Ixekizumab in radiographic axial spondyloarthritis with and without elevated C-reactive protein or positive magnetic resonance imaging

Abstract

Objective: To evaluate response rates at week 16 with ixekizumab in patients with radiographic axial SpA (r-axSpA) and elevated or normal/low baseline inflammation measured by serum CRP or spinal MRI using data from two randomized, double-blind, placebo (PBO)-controlled phase III trials.

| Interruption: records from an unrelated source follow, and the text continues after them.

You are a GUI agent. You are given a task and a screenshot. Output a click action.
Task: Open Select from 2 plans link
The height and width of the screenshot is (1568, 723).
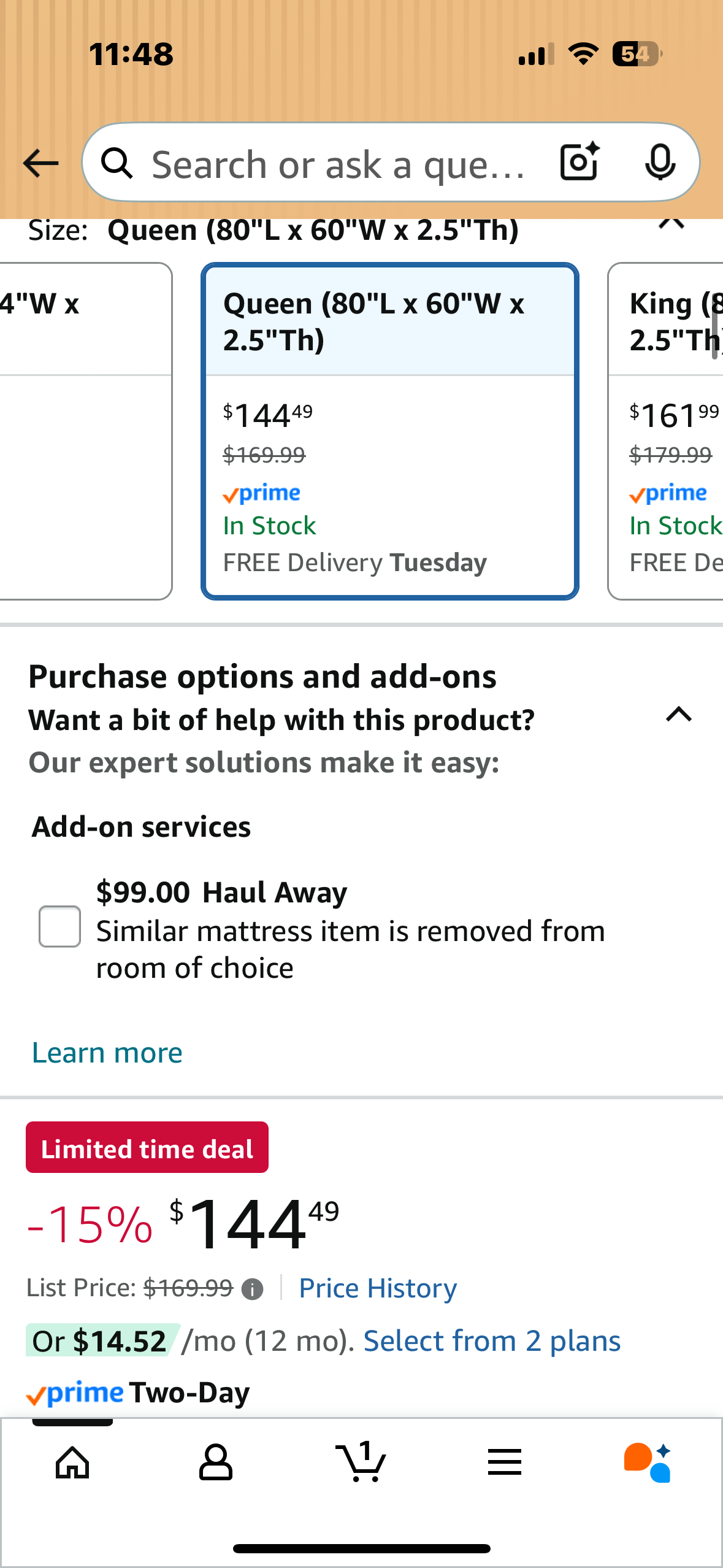click(492, 1341)
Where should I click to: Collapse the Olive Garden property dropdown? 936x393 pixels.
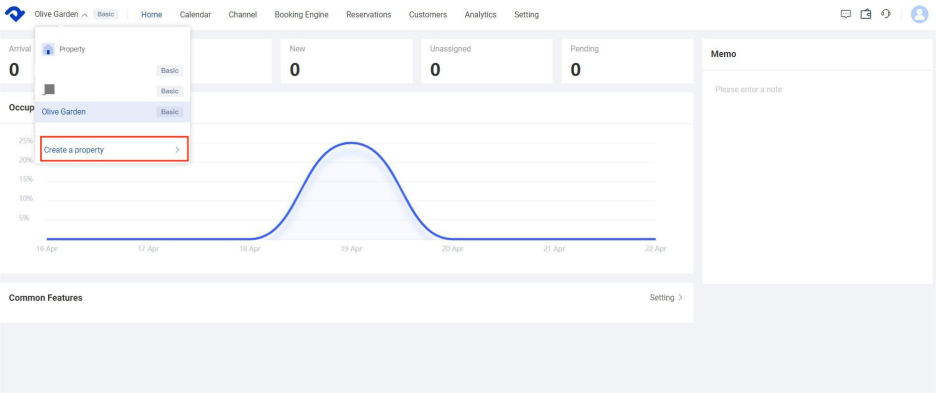point(84,15)
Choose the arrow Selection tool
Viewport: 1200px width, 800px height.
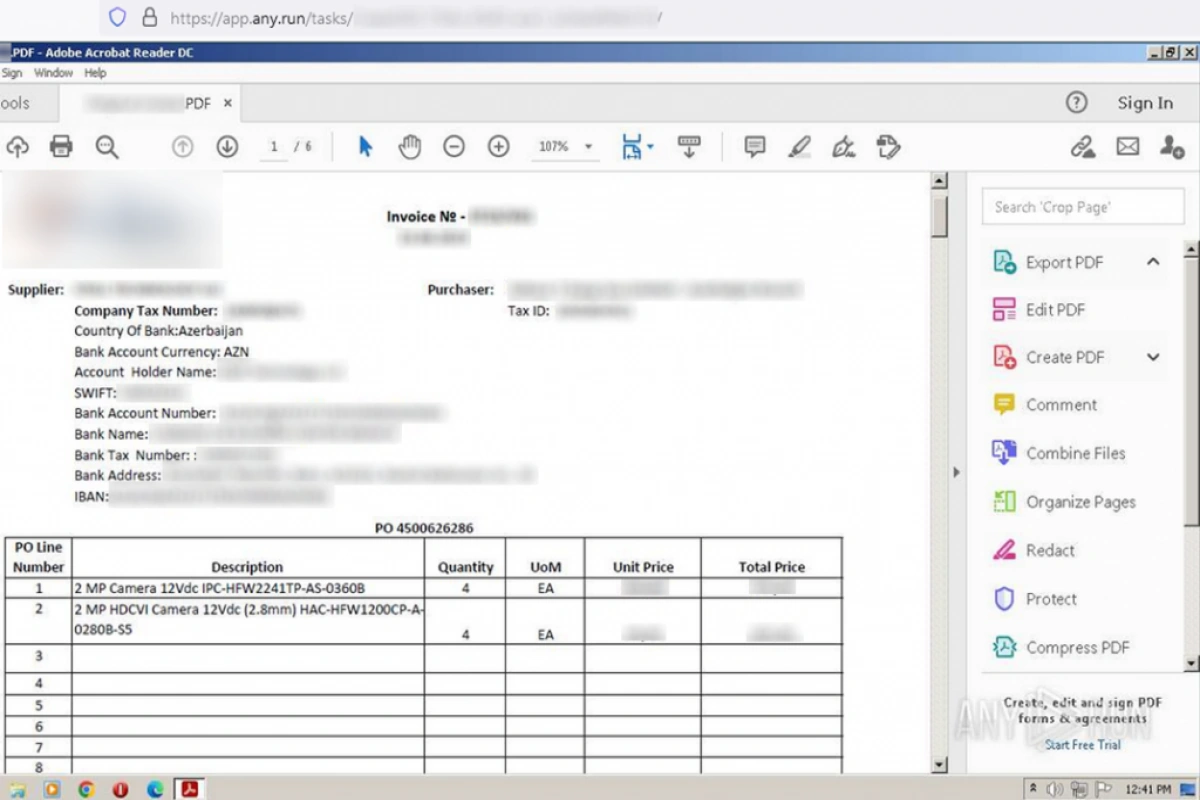(365, 147)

Methods: Biologic-naïve (COAST-V) or TNF inhibitor-experienced (COAST-W) adults with active r-axSpA received 80 mg ixekizumab every 2 weeks (IXEQ2W) or 4 weeks (IXEQ4W) or PBO or active reference [40 mg adalimumab every 2 weeks (ADAQ2W) in COAST-V. At week 16, patients receiving ixekizumab continued as assigned and patients receiving PBO or ADA were rerandomized 1:1 to IXEQ2W or IXEQ4W through week 52. Assessment of SpondyloArthritis international Society 40% (ASAS40) response rates were examined by baseline CRP (≤5 or >5 mg/l) and Spondyloarthritis Research Consortium of Canada (SPARCC) MRI spine inflammation score (<2 or ≥2).

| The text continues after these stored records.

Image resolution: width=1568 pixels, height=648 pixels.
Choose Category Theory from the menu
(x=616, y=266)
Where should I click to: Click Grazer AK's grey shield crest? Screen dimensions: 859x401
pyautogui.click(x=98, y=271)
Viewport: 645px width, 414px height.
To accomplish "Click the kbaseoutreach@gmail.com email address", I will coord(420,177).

Results: In the COAST-V/W integrated dataset (N = 567), significantly more patients treated with ixekizumab achieved ASAS40 response at week 16 by CRP ≤5 mg/l (27% IXEQ4W, P < 0.05; 35% IXEQ2W, P < 0.01 vs 12% PBO), CRP >5 mg/l (39% IXEQ4W, P < 0.001; 43% IXEQ2W, P < 0.001 vs 17% PBO), SPARCC MRI spine score <2 (40% IXEQ4W P < 0.01, 52% IXEQ2W P < 0.001 vs 16% PBO), and SPARCC MRI spine score ≥2 (44% IXEQ4W P < 0.001, 47% IXEQ2W P < 0.001 vs 19% PBO). ASAS40 response was observed with CRP ≤5 mg/l and SPARCC MRI spine score <2 with IXEQ4W (29%) and was significant with IXEQ2W (48%; P < 0.05) vs PBO (13%).

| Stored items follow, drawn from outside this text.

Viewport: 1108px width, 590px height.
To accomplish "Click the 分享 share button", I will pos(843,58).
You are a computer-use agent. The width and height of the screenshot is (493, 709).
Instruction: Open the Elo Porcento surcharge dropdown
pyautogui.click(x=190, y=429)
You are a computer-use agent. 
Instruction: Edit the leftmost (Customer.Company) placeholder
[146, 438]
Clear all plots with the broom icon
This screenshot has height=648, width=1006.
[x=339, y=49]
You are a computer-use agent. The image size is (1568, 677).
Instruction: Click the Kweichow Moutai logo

Conclusion: Ixekizumab demonstrated efficacy in the treatment of AS/r-axSpA in patients with and without elevated CRP or evidence of spinal inflammation on MRI.

Trial registration: ClinicalTrials.gov (https://clinicaltrials.gov): NCT02696785, NCT02696798.

Keywords: AS; CRP; MRI; inflammation; ixekizumab; randomized clinical trials.

Fig. 1

ASAS40 response by baseline CRP and relationship based on a logistic regression model ASAS40 response at week 16 by baseline CRP ≤5 or >5 mg/L (A–F) and the relationship between ASAS40 response at week 16 and baseline CRP levels based on a logistic regression model for (G) COAST-V and (H) COAST-W. The analysis was performed on the full range of baseline values. Baseline values of 0–50 are shown. n: number of patients with ASAS40 response; Ns: number of patients in the subgroup; Nx: number of patients with non-missing values; ADA: active reference, adalimumab; ASAS40: 40% improvement in disease activity by ASAS criteria; IXE: ixekizumab; PBO: placebo. *P < 0.05, †P < 0.01, ‡P < 0.001 vs placebo.

Fig. 2

ASAS40 response by baseline MRI inflammation ASAS40 response at week 16 by baseline SPARCC MRI spine score <2 or ≥2 (A, B, E–H) and baseline SPARCC MRI SI joint score <2 or ≥2 (C, D). n: number of patients with ASAS40 response; Ns: number of patients in the subgroup. *P < 0.05, †P < 0.01, ‡P < 0.001 vs placebo.

Fig. 3

Relationship between ASAS40 response and baseline MRI inflammation based on a logistic regression model Relationship between ASAS40 response at week 16 and baseline SPARCC MRI spine score in (A) COAST-V and (C) COAST-W and (B) the relationship between ASAS40 response at week 16 and baseline SPARCC MRI SI joint score in COAST-V based on a logistic regression model. The analysis was performed on the full range of baseline values. Baseline values of 0–50 are shown. Nx: number of patients with non-missing values.

Fig. 4

ASAS40 response by baseline CRP and MRI spine inflammation ASAS40 response at week 16 by (A) absence of inflammation as measured by baseline CRP ≤5 mg/L and SPARCC MRI spine score <2 and by (B) elevated inflammation as measured by baseline CRP >5 mg/l and/or SPARCC MRI spine score ≥2. n: number of patients with ASAS40 response; Ns: number of patients in the subgroup. *P < 0.05, ‡P < 0.001 vs placebo.